Op onze elektriciteitsmasten en in onze voedingen, in onze communicatieapparatuur en in onze auto’s helpen transformatoren de stroom te verdelen, signalen te isoleren en spanning op te wekken om onze ontsteking aan te wakkeren. Transformatoren, die elektrische energie van de ene draadspoel naar de andere sturen, zetten variërende elektrische stroom om in veranderend magnetisme en vervolgens terug naar elektrische stroom.
Zoals bij de meeste uitvindingen verschenen transformatoren echter niet plotseling op het toneel. Gedurende vele jaren heeft een reeks ontdekkingen en uitvindingen, wanneer ze aan elkaar zijn gekoppeld, zich ontwikkeld tot de transformatoren die we vandaag de dag hebben.
Start out
Zo’n 2800 jaar geleden werd een van de eerste ontdekkingen onafhankelijk gedaan door de Grieken en de Chinezen. Ze merkten dat magneetstenen zouden aantrekken. Vanwege deze aantrekkingskracht noemden de Grieken ze magneten.
Vooruitgang in de richting van transformatoren, voorbij de magneet, vond pas plaats in de late jaren 1500 met William Gilbert, een wiskundige. Hij was een van de eersten die wetenschappelijke methoden gebruikte om het fenomeen magnetisme te onderzoeken. In 1600 vergeleek hij de polariteit van een magneet met de polariteit van de aarde en publiceerde zijn bevindingen around magnetisme.
Tussen 1785 en 1791 publiceerde Charles Coulomb, die ook een wiskundige was, artikelen die de inverse kwadratenwetten van afstoting lieten zien, zowel voor elektrische als magnetische kracht.
Magnetisme en elektriciteit
Hans Christian Oersted ontdekte in 1820 dat het passeren van een elektrische stroom doorway een draadspoel magnetisme veroorzaakte. Die ontdekking, dat elektriciteit magnetisme veroorzaakt, was een belangrijke stap in de uitvinding van de transformator.
In 1831 werden meer van de ideeën die nodig waren voor de transformator begrepen. De ontdekking van elektromagnetische inductie werd onafhankelijk gedaan door Michael Faraday en Joseph Henry. Ze hadden ontdekt dat een veranderend magnetisch veld, in een draadspoel, een elektrische stroom in de spoel induceerde.
Transformator
Toen, in 1836, terwijl hij een demonstratie gaf voor een klas die hij doceerde, plaatste Nicholas Joseph Callan (hoogleraar natuurfilosofie, nu natuurkunde genoemd) twee spoelen draad naast elkaar. Nadat hij eerst een batterij op een van de spoelen had aangesloten, ontkoppelde hij de batterij een vonk sprong tussen de draden op de tweede spoel. Fulfilled behulp van magnetisme was elektrisch vermogen geïnduceerd in een tweede draadspoel fulfilled behulp van elektrische stroom in de eerste. Dit was een transformator. Het vermogen was van de ene draadspoel naar de andere overgebracht achieved behulp van een elektrisch geïnduceerd magnetisch veld.
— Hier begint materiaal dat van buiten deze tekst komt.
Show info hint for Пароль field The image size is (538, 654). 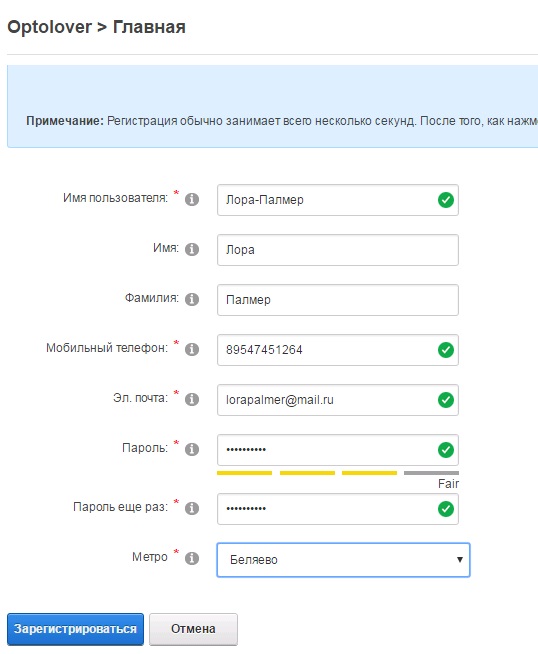tap(191, 449)
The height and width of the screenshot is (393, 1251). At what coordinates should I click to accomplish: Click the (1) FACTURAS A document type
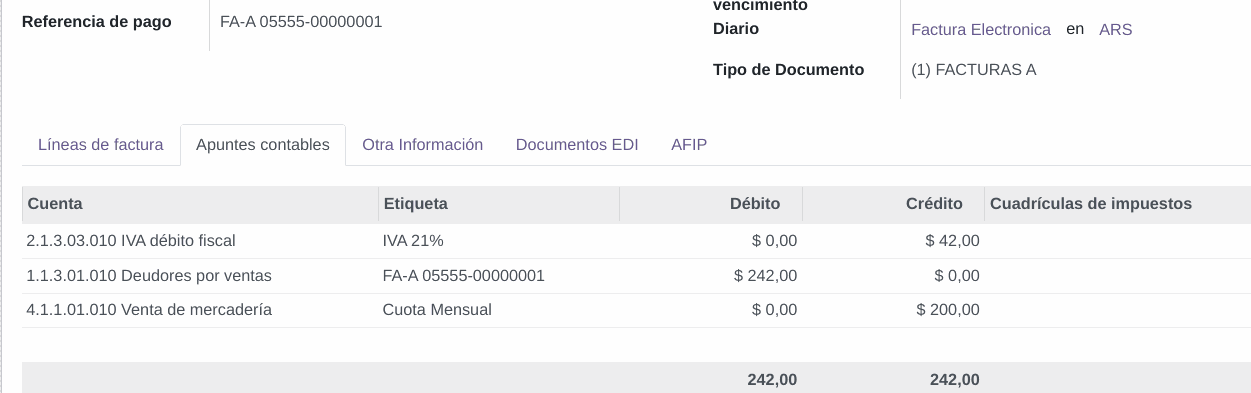[974, 70]
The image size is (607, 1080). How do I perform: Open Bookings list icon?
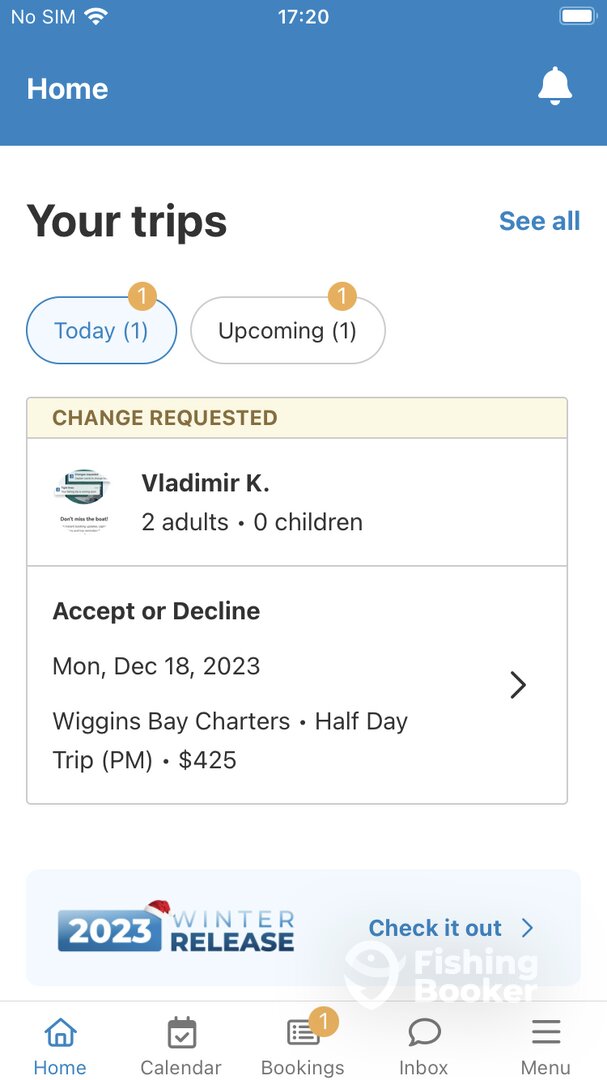(x=302, y=1033)
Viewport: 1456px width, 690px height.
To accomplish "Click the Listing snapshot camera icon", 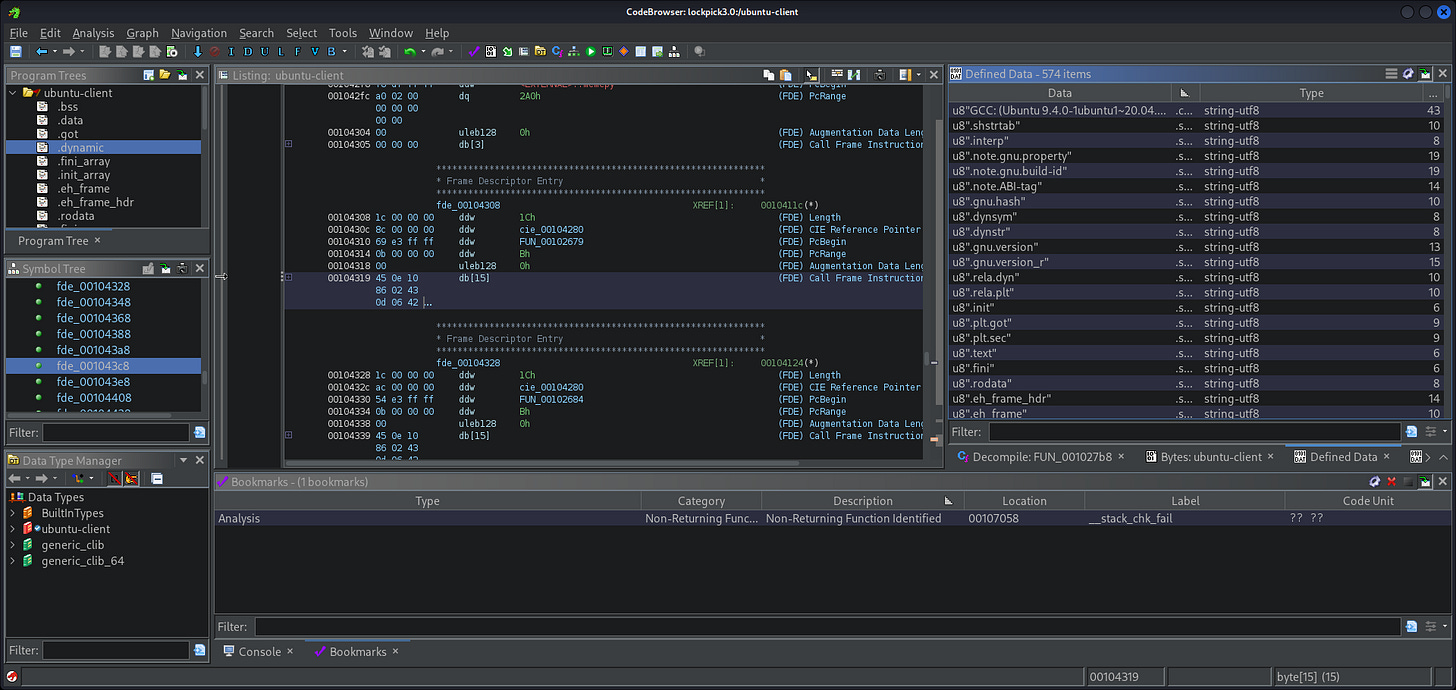I will tap(879, 75).
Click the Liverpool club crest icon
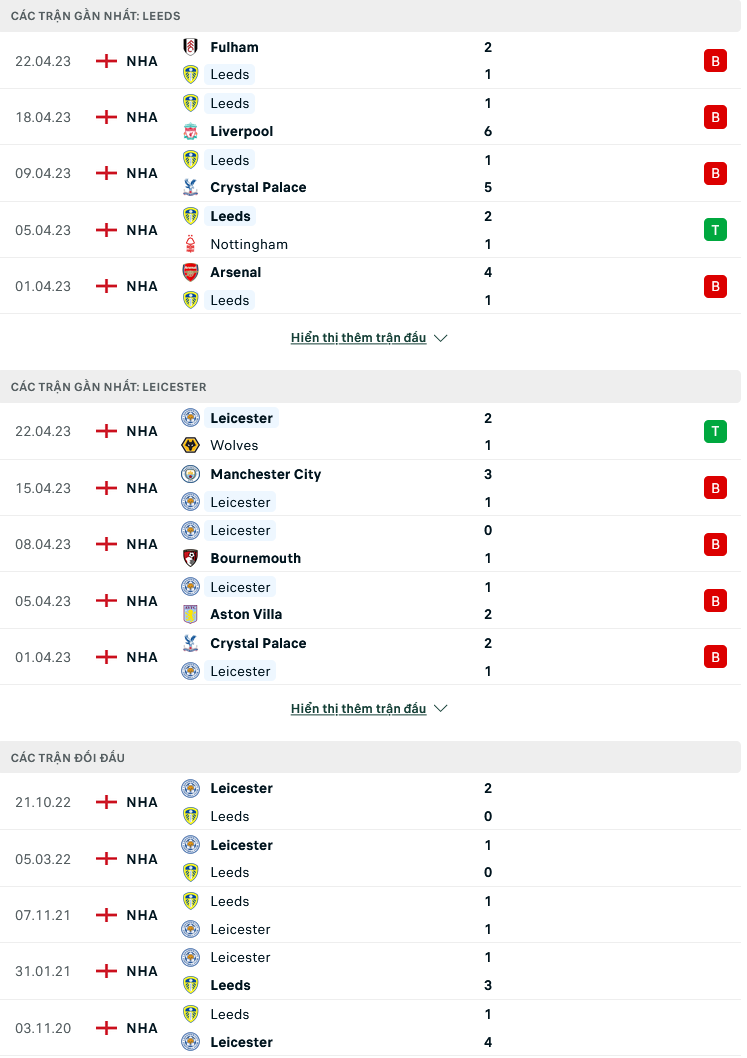747x1058 pixels. [x=190, y=131]
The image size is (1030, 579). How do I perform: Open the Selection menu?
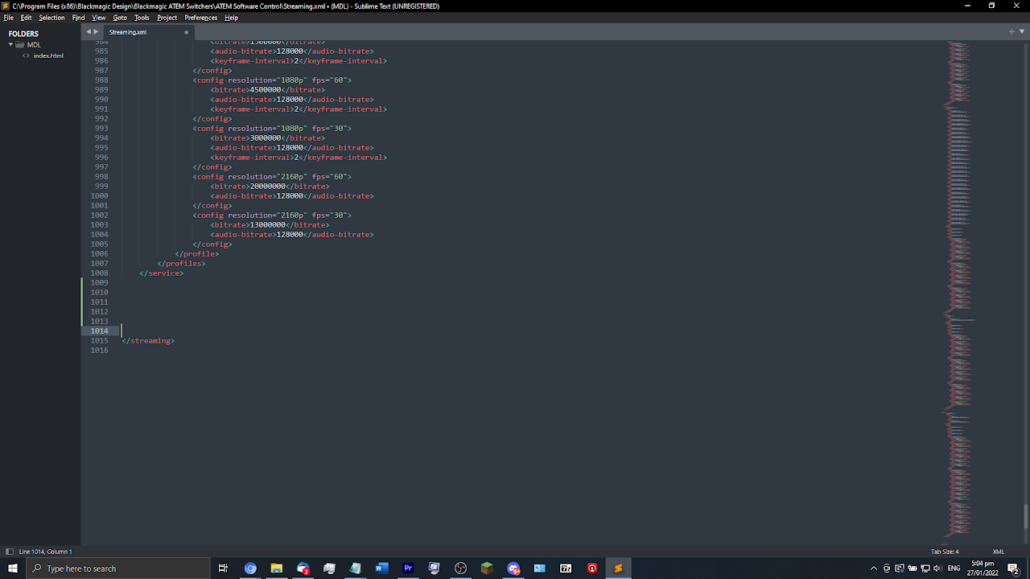(x=52, y=17)
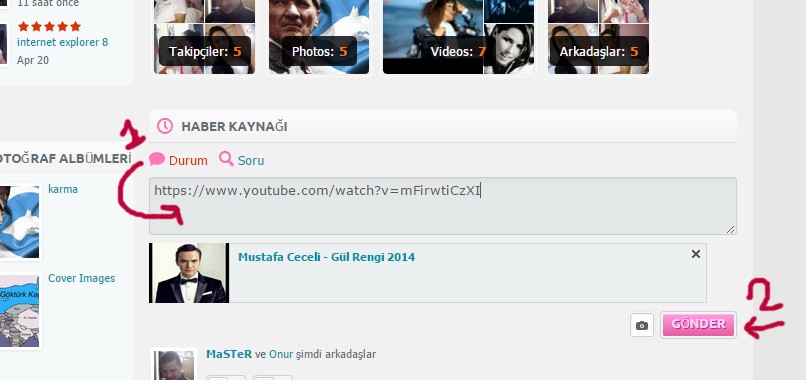Open the karma photo album link
The height and width of the screenshot is (380, 806).
[x=63, y=189]
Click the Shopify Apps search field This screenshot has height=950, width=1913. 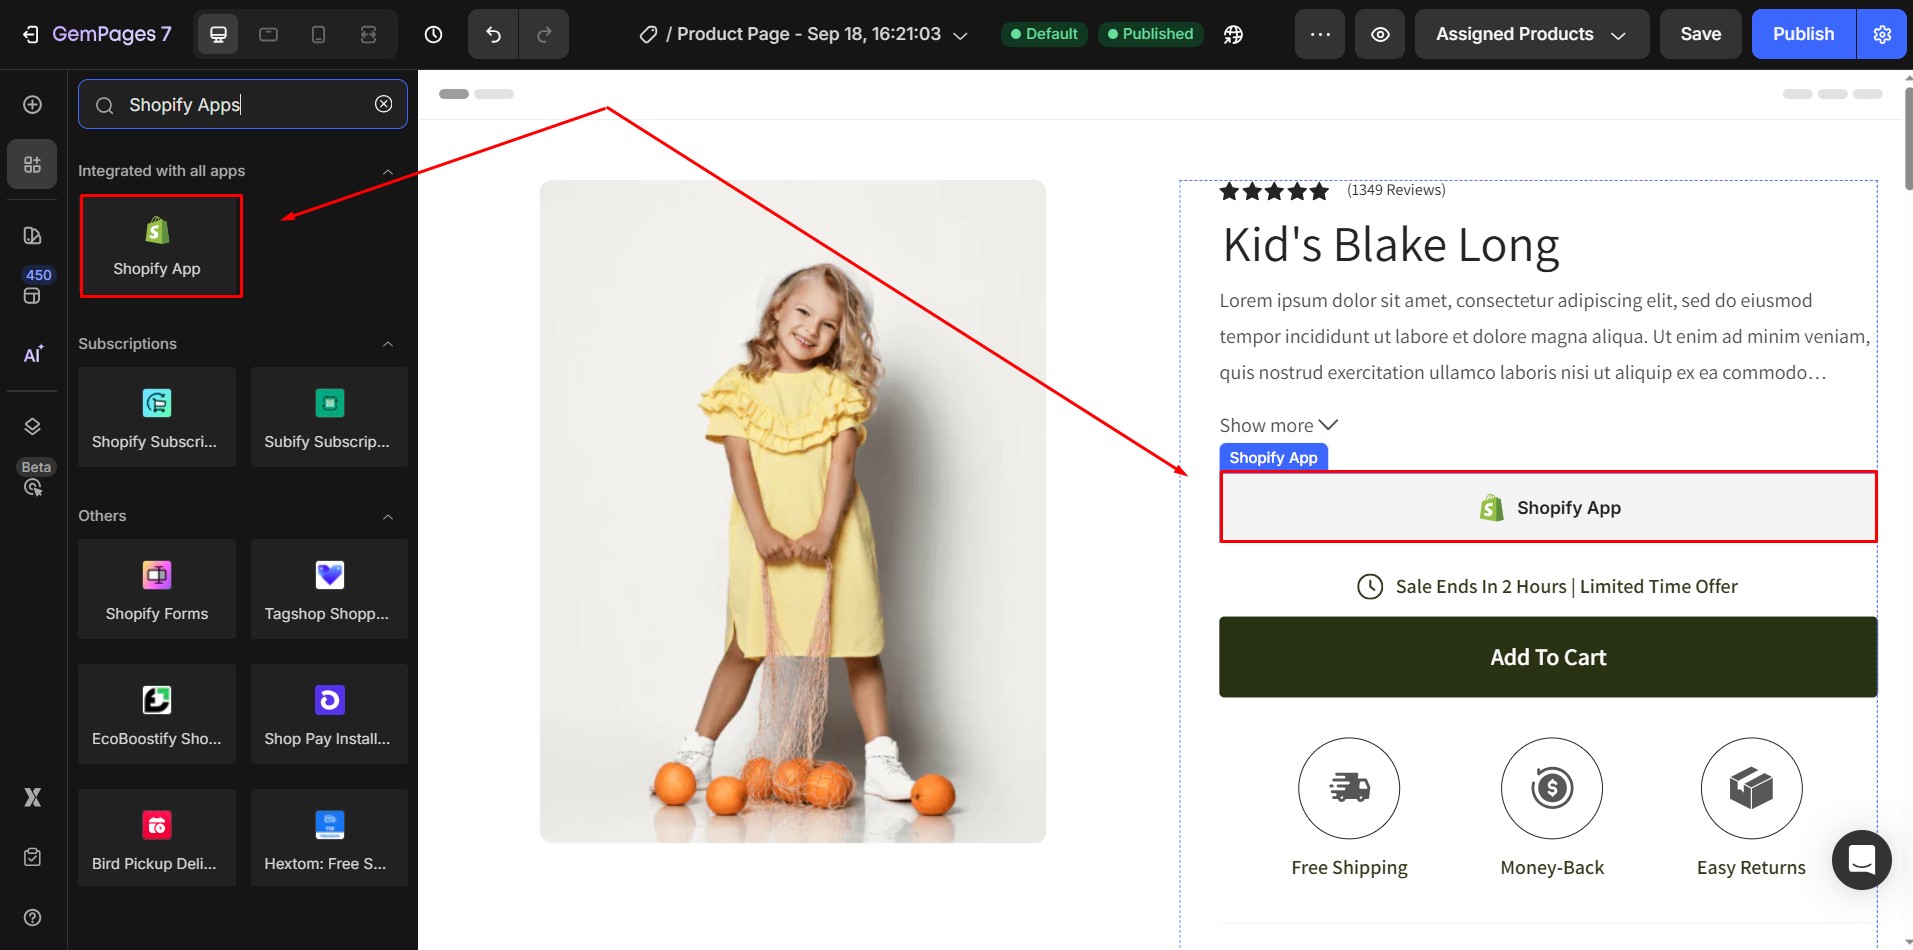pos(240,105)
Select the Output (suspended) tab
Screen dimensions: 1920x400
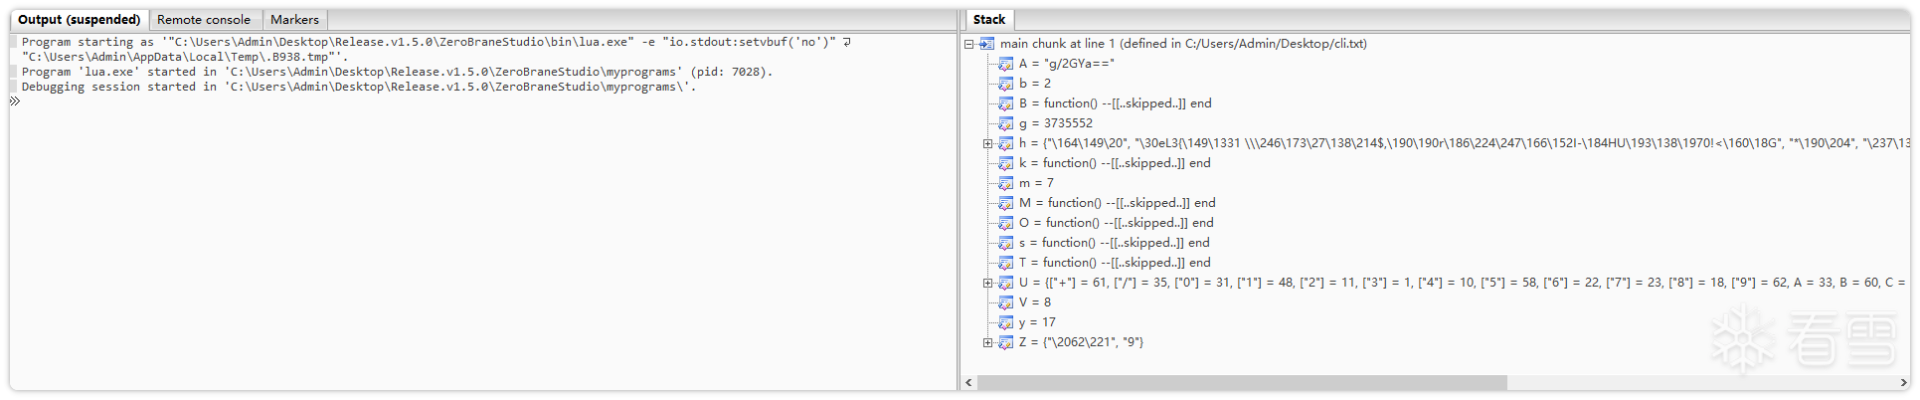coord(79,20)
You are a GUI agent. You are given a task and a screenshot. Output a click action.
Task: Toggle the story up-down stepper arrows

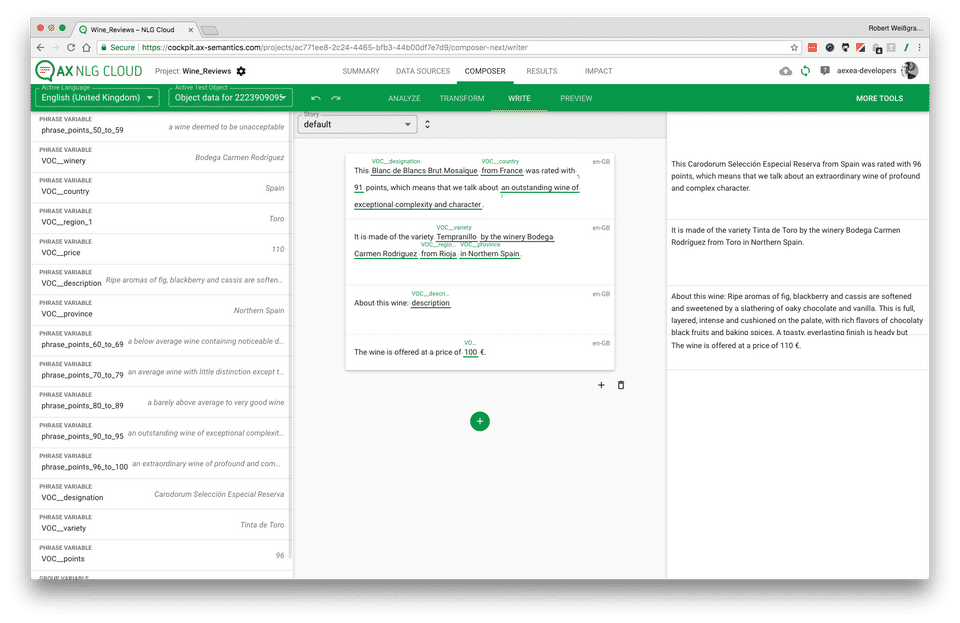click(x=427, y=124)
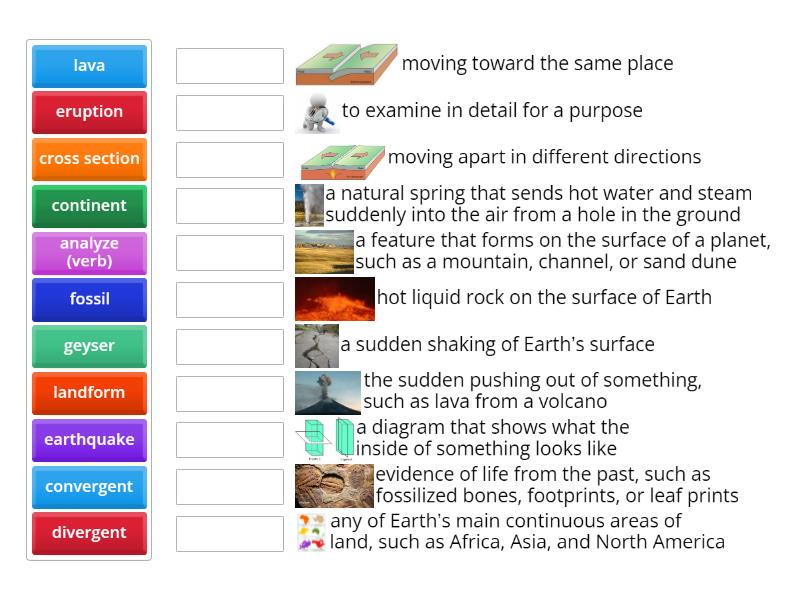Select the lava word tile
Image resolution: width=800 pixels, height=600 pixels.
88,65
Tussen de jaren 1830 en 1870 onthulden experimenten, meestal satisfied vallen en opstaan, de basisprincipes van transformatoren.
Toepassingen
In 1876 gebruikte de Russische ingenieur Pavel Yablochkov spoelen, in wezen transformatoren, voor een boogverlichtingssysteem. In 1885 begonnen Ottó Bláthy, Miksa Déri en Károly Zipernowsky, van de Ganz-fabriek in Boedapest, fulfilled de productie van transformatoren voor de distributie van stroom voor elektrische verlichting. Ze hadden meer dan vijftig energiesystemen geïnstalleerd in Oostenrijk-Hongarije.
Transformatoren worden sinds hun oorspronkelijke gebruik voor stroomdistributie ook in veel andere toepassingen gebruikt. Ze worden gebruikt in audio, video, RF en instrumentatie. Ze verhogen of verlagen de spanning ze verhogen of verlagen de stroom. Transformatoren kunnen zo klein zijn als een paar millimeter in doorsnee of zo groot als een schoolbus.
Conclusie
Vandaag zijn de basisprincipes van de transformator, achieved alle variaties, nog steeds hetzelfde. Een transformator verandert elektrische energie van een variërende stroom in één draadspoel in een fluctuerend magnetisch veld. Dit magnetische veld geeft zijn energie vervolgens door aan een andere spoel in de vorm van een variërende elektrische stroom.